When I looked at 2019, I asked, "What do I want, and who do I want to represent?" I made this decision to help the longevity of flat track, to work with American Flat Track and its CEO, Michael Lock, saying, "We need brand recognition."
My roots are with Yamaha. We can't have just Indian and Harley-Davidson out there. This is my way of saying, "I am a passionate Yamaha guy, and I believe we can get this engine and frame and suspension to a place where we can be competitive."
I want to make Yamaha a recognizable product in flat track. I want a Yamaha to win a Grand National championship race, which hasn't happened since the 1981 Peoria TT. My next goal is to win a Grand National championship on a Yamaha product.
When I raced as a kid, I would only accept winning. I played hockey as a kid, and I would only accept winning. When I went into the business world, I wanted to succeed. And now I'm driving this. I believe you will see some excitement this year.
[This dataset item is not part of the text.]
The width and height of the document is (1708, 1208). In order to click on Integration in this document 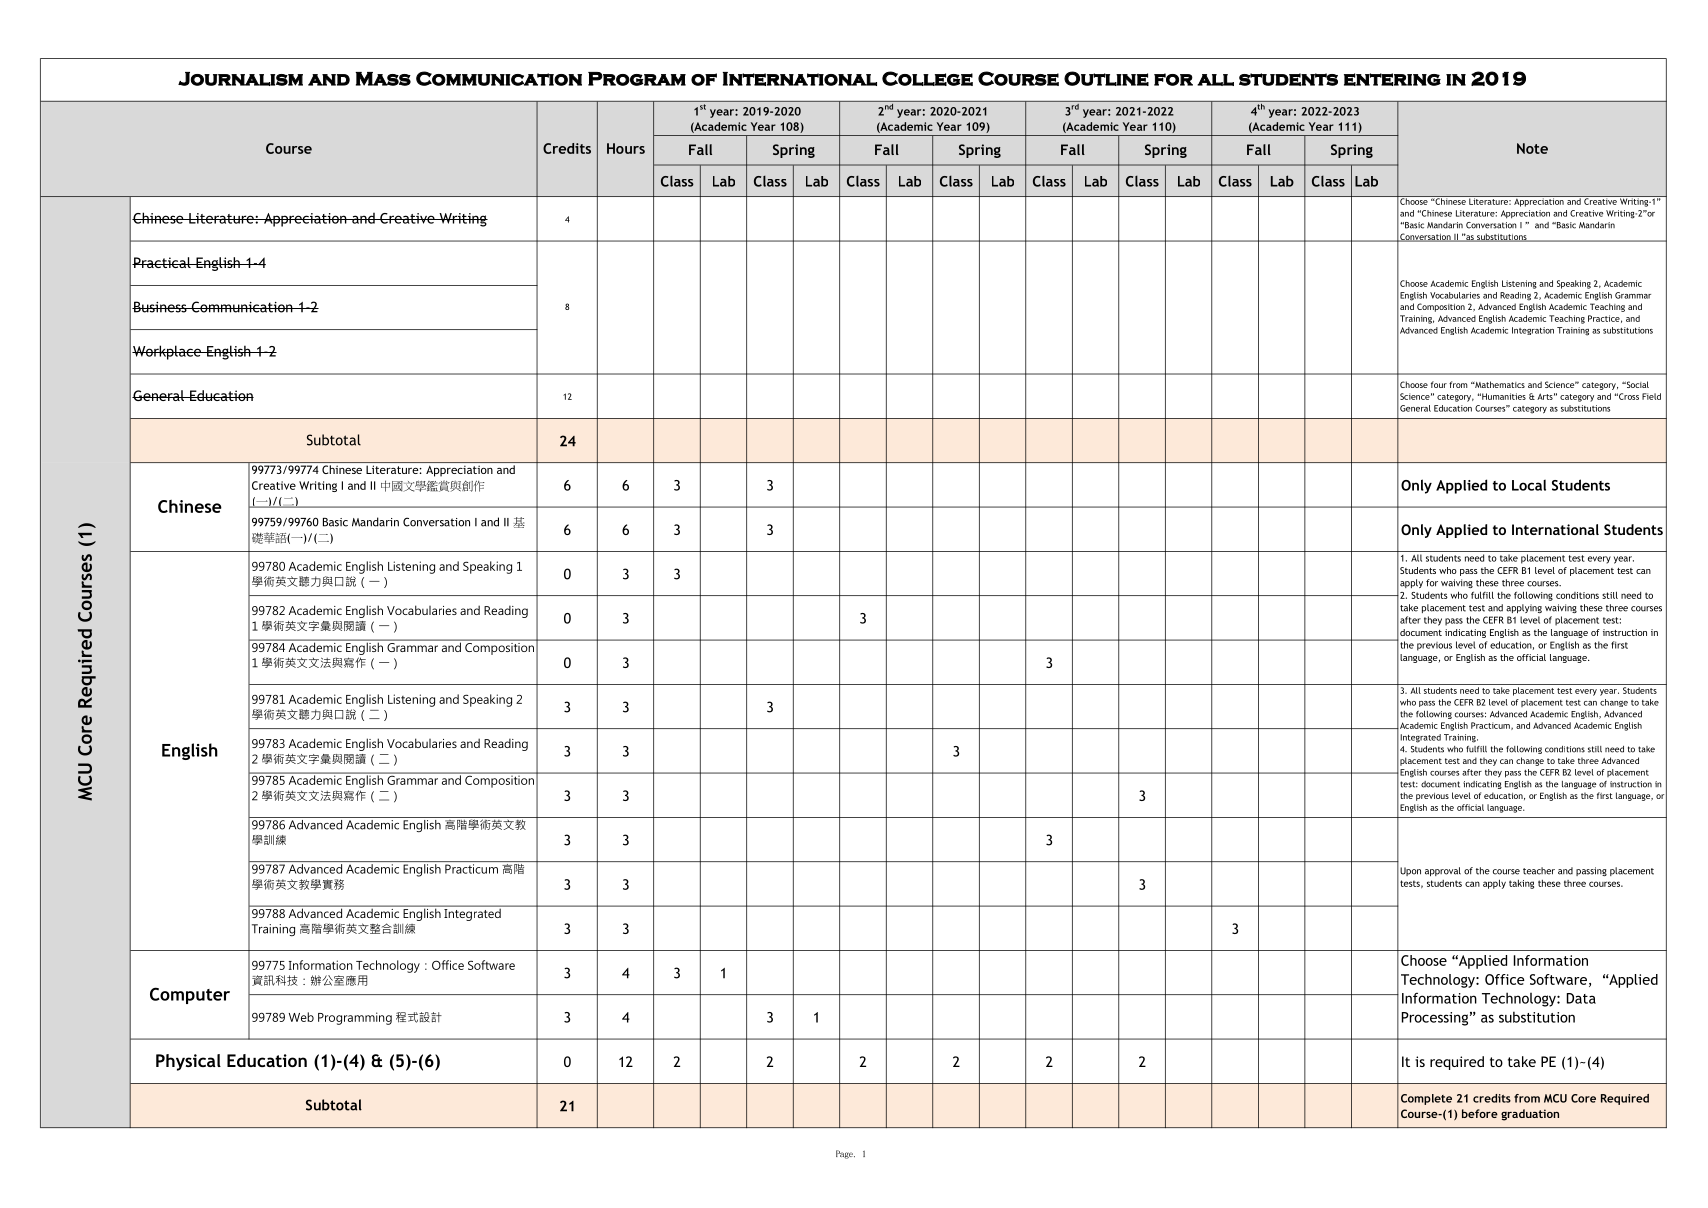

Going into this year, having a five-rider team, I simply didn't know what I didn't know. What I clearly didn't know was the amount of work it was going to be to go from two riders to five. I was very fortunate to be able to partner with Tommy Hayden.
Tommy is our director of racing operations. He is ultimately in charge of everything you see: setup at the track, rider discipline and training, working with engine builders, frame builders, and suspension companies.
JD Beach rode my bike at the last couple of races in 2018—Minneapolis and New Jersey. He got on a dirt-track bike maybe one or two races a year, and he generally made the main and finished toward the front. That is extraordinary.
I was serious to see if JD would want to transition to full-time flat track. He was torn. His heart is in roadracing—it has been for most of his career—but his roots are dirt. He was looking for a Superbike ride, and I started thinking about that more.
Understanding the love a rider has for a certain discipline—in this case, Superbike—I started thinking, "How great would it be if I could help him fulfill both dreams?" There are four conflicting races. We're going to make the decisions race by race.
Dallas Daniels is with Estenson Racing for the next couple of years. He's doing the MotoAmerica Junior Cup again this year. At Road Atlanta, he did back-to-back seconds. There is another kid on both sides: He loves dirt. He loves roadracing.
Right now, Dallas is leaning toward the dirt, but I am going to support him in whatever direction he chooses to go. He will turn 16 in June, so he will be able to get his professional license. His first national flat-track race will be the Lima Half-Mile.
Even though we are on the racetrack, we are in the people business. We can drive that culture in an environment that is going to empower each person to be the best they can be. We are building a really strong team, and I am confident the wins are going to come.
My wife, Traci, is very involved from the people side of this business and working with the riders, driving toward education. There is life after racing, so we want to make sure of that, especially with the younger folks.
I believe flat track is going to continue to grow. I hope other OEMs jump on board. I believe in what everyone is seeing, this tenfold growth year over year, with the hopes of going to live TV for a certain number of races next year with NBC Sports Network.
A stadium type of program is so easy to watch, very engaging and educating. We've got to have the couch warriors, saying, "Hey, I know something about flat track. Now I am telling my neighbors."
Really, what we have to do is educate. That is the main thing. We have to somehow get the word out and get young kids going. Get them off the keyboard at home and say, "Let's go in the backyard and ride a minibike."